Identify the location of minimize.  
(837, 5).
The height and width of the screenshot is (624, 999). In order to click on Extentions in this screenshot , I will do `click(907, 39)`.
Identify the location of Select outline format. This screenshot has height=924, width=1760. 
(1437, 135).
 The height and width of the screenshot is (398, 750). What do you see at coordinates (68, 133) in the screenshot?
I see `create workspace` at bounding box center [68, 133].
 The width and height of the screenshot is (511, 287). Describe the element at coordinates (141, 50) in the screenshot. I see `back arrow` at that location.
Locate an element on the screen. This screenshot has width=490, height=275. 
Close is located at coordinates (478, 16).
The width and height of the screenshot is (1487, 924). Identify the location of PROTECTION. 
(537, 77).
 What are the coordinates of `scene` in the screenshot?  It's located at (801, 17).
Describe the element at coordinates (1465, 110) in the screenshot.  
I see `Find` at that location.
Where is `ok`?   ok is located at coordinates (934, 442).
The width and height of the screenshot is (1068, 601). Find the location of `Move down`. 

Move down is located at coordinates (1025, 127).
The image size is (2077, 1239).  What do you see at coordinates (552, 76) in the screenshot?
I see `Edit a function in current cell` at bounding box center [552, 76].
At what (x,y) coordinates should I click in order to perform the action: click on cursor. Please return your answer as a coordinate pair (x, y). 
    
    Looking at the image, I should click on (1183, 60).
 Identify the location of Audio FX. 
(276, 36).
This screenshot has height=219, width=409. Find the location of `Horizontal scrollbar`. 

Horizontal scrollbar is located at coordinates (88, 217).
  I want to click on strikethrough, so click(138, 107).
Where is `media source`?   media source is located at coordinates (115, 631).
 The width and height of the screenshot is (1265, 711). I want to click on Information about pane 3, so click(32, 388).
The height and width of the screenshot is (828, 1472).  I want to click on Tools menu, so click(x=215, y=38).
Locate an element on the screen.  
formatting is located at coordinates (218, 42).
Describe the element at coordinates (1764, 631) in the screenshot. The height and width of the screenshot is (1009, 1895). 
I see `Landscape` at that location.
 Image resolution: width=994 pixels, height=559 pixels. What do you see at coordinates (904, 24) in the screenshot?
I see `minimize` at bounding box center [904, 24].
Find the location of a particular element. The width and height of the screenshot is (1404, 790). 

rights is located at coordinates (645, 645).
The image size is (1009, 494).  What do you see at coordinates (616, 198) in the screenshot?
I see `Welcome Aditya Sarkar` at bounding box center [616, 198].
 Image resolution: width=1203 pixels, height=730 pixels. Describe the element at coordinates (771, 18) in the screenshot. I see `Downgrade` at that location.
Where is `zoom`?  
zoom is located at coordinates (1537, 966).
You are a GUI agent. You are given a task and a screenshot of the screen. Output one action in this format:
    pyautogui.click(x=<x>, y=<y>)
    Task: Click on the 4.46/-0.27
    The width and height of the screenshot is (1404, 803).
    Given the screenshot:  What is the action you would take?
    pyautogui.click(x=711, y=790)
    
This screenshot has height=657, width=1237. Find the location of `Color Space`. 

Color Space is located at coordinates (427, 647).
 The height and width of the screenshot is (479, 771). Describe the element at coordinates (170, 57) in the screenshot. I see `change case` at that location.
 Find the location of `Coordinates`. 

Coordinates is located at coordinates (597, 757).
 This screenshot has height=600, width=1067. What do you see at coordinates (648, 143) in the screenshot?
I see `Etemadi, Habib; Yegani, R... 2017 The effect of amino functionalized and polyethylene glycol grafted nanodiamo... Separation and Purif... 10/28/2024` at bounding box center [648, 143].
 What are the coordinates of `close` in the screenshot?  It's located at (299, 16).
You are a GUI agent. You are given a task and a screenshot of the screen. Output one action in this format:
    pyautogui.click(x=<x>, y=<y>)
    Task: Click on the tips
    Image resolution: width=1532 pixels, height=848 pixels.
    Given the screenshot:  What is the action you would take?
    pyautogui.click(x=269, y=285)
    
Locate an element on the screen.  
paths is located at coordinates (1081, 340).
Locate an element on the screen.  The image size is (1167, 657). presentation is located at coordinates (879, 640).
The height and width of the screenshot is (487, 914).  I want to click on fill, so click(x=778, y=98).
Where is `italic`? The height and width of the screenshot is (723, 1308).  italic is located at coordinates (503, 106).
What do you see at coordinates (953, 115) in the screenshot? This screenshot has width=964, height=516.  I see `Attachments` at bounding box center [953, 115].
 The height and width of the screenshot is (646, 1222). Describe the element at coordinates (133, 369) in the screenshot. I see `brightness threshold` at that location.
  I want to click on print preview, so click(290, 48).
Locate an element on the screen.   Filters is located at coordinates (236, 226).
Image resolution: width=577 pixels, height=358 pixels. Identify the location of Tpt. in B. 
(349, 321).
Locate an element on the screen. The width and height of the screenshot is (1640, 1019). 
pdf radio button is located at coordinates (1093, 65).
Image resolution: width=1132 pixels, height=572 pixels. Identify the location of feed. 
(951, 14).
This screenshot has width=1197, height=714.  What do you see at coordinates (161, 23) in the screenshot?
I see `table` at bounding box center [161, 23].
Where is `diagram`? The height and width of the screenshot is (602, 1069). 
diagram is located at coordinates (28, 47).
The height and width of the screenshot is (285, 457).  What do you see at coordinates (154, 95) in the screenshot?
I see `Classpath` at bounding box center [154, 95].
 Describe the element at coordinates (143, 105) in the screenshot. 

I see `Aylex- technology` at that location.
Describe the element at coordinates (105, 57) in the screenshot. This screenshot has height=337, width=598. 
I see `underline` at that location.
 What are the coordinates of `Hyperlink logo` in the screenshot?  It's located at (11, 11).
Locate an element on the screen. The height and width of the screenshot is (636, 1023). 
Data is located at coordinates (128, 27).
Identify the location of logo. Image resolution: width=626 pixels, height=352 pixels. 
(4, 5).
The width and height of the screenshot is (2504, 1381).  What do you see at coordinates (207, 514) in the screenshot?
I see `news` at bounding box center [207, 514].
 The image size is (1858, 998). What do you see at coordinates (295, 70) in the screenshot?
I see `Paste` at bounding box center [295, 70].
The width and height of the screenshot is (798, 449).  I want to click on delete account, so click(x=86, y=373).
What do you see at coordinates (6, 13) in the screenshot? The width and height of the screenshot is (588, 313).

■ What to produce
Please give these lines again with "Identify the location of" replaced by "Find the position of" wherever it occurs, leaving everything else unchanged.

■ Full answer
Find the position of minimize.  
(837, 5).
The height and width of the screenshot is (624, 999). In order to click on Extentions in this screenshot , I will do `click(907, 39)`.
Find the position of Select outline format. This screenshot has height=924, width=1760. 
(1437, 135).
 The height and width of the screenshot is (398, 750). What do you see at coordinates (68, 133) in the screenshot?
I see `create workspace` at bounding box center [68, 133].
 The width and height of the screenshot is (511, 287). Describe the element at coordinates (141, 50) in the screenshot. I see `back arrow` at that location.
Locate an element on the screen. This screenshot has width=490, height=275. 
Close is located at coordinates (478, 16).
The width and height of the screenshot is (1487, 924). Find the position of PROTECTION. 
(537, 77).
 What are the coordinates of `scene` in the screenshot?  It's located at (801, 17).
Describe the element at coordinates (1465, 110) in the screenshot.  
I see `Find` at that location.
Where is `ok`?   ok is located at coordinates (934, 442).
The width and height of the screenshot is (1068, 601). Find the location of `Move down`. 

Move down is located at coordinates (1025, 127).
The image size is (2077, 1239).  What do you see at coordinates (552, 76) in the screenshot?
I see `Edit a function in current cell` at bounding box center [552, 76].
At what (x,y) coordinates should I click in order to perform the action: click on cursor. Please return your answer as a coordinate pair (x, y). 
    
    Looking at the image, I should click on (1183, 60).
 Find the position of Audio FX. 
(276, 36).
This screenshot has height=219, width=409. Find the location of `Horizontal scrollbar`. 

Horizontal scrollbar is located at coordinates (88, 217).
  I want to click on strikethrough, so click(138, 107).
Where is `media source`?   media source is located at coordinates (115, 631).
 The width and height of the screenshot is (1265, 711). I want to click on Information about pane 3, so click(32, 388).
The height and width of the screenshot is (828, 1472).  I want to click on Tools menu, so click(x=215, y=38).
Locate an element on the screen.  
formatting is located at coordinates (218, 42).
Describe the element at coordinates (1764, 631) in the screenshot. The height and width of the screenshot is (1009, 1895). 
I see `Landscape` at that location.
 Image resolution: width=994 pixels, height=559 pixels. What do you see at coordinates (904, 24) in the screenshot?
I see `minimize` at bounding box center [904, 24].
Find the location of a particular element. The width and height of the screenshot is (1404, 790). 

rights is located at coordinates (645, 645).
The image size is (1009, 494).  What do you see at coordinates (616, 198) in the screenshot?
I see `Welcome Aditya Sarkar` at bounding box center [616, 198].
 Image resolution: width=1203 pixels, height=730 pixels. Describe the element at coordinates (771, 18) in the screenshot. I see `Downgrade` at that location.
Where is `zoom`?  
zoom is located at coordinates (1537, 966).
You are a GUI agent. You are given a task and a screenshot of the screen. Output one action in this format:
    pyautogui.click(x=<x>, y=<y>)
    Task: Click on the 4.46/-0.27
    The width and height of the screenshot is (1404, 803).
    Given the screenshot:  What is the action you would take?
    pyautogui.click(x=711, y=790)
    
This screenshot has height=657, width=1237. Find the location of `Color Space`. 

Color Space is located at coordinates (427, 647).
 The height and width of the screenshot is (479, 771). Describe the element at coordinates (170, 57) in the screenshot. I see `change case` at that location.
 Find the location of `Coordinates`. 

Coordinates is located at coordinates (597, 757).
 This screenshot has height=600, width=1067. What do you see at coordinates (648, 143) in the screenshot?
I see `Etemadi, Habib; Yegani, R... 2017 The effect of amino functionalized and polyethylene glycol grafted nanodiamo... Separation and Purif... 10/28/2024` at bounding box center [648, 143].
 What are the coordinates of `close` in the screenshot?  It's located at (299, 16).
You are a GUI agent. You are given a task and a screenshot of the screen. Output one action in this format:
    pyautogui.click(x=<x>, y=<y>)
    Task: Click on the tips
    Image resolution: width=1532 pixels, height=848 pixels.
    Given the screenshot:  What is the action you would take?
    pyautogui.click(x=269, y=285)
    
Locate an element on the screen.  
paths is located at coordinates (1081, 340).
Locate an element on the screen.  The image size is (1167, 657). presentation is located at coordinates (879, 640).
The height and width of the screenshot is (487, 914).  I want to click on fill, so click(x=778, y=98).
Where is `italic`? The height and width of the screenshot is (723, 1308).  italic is located at coordinates (503, 106).
What do you see at coordinates (953, 115) in the screenshot? This screenshot has width=964, height=516.  I see `Attachments` at bounding box center [953, 115].
 The height and width of the screenshot is (646, 1222). Describe the element at coordinates (133, 369) in the screenshot. I see `brightness threshold` at that location.
  I want to click on print preview, so click(290, 48).
Locate an element on the screen.   Filters is located at coordinates (236, 226).
Image resolution: width=577 pixels, height=358 pixels. Find the position of Tpt. in B. 
(349, 321).
Locate an element on the screen. The width and height of the screenshot is (1640, 1019). 
pdf radio button is located at coordinates (1093, 65).
Image resolution: width=1132 pixels, height=572 pixels. Find the position of feed. 
(951, 14).
This screenshot has width=1197, height=714.  What do you see at coordinates (161, 23) in the screenshot?
I see `table` at bounding box center [161, 23].
Where is `diagram`? The height and width of the screenshot is (602, 1069). 
diagram is located at coordinates (28, 47).
The height and width of the screenshot is (285, 457).  What do you see at coordinates (154, 95) in the screenshot?
I see `Classpath` at bounding box center [154, 95].
 Describe the element at coordinates (143, 105) in the screenshot. 

I see `Aylex- technology` at that location.
Describe the element at coordinates (105, 57) in the screenshot. This screenshot has height=337, width=598. 
I see `underline` at that location.
 What are the coordinates of `Hyperlink logo` in the screenshot?  It's located at (11, 11).
Locate an element on the screen. The height and width of the screenshot is (636, 1023). 
Data is located at coordinates (128, 27).
Find the position of logo. Image resolution: width=626 pixels, height=352 pixels. 
(4, 5).
The width and height of the screenshot is (2504, 1381).  What do you see at coordinates (207, 514) in the screenshot?
I see `news` at bounding box center [207, 514].
 The image size is (1858, 998). What do you see at coordinates (295, 70) in the screenshot?
I see `Paste` at bounding box center [295, 70].
The width and height of the screenshot is (798, 449).  I want to click on delete account, so click(x=86, y=373).
What do you see at coordinates (6, 13) in the screenshot? The width and height of the screenshot is (588, 313).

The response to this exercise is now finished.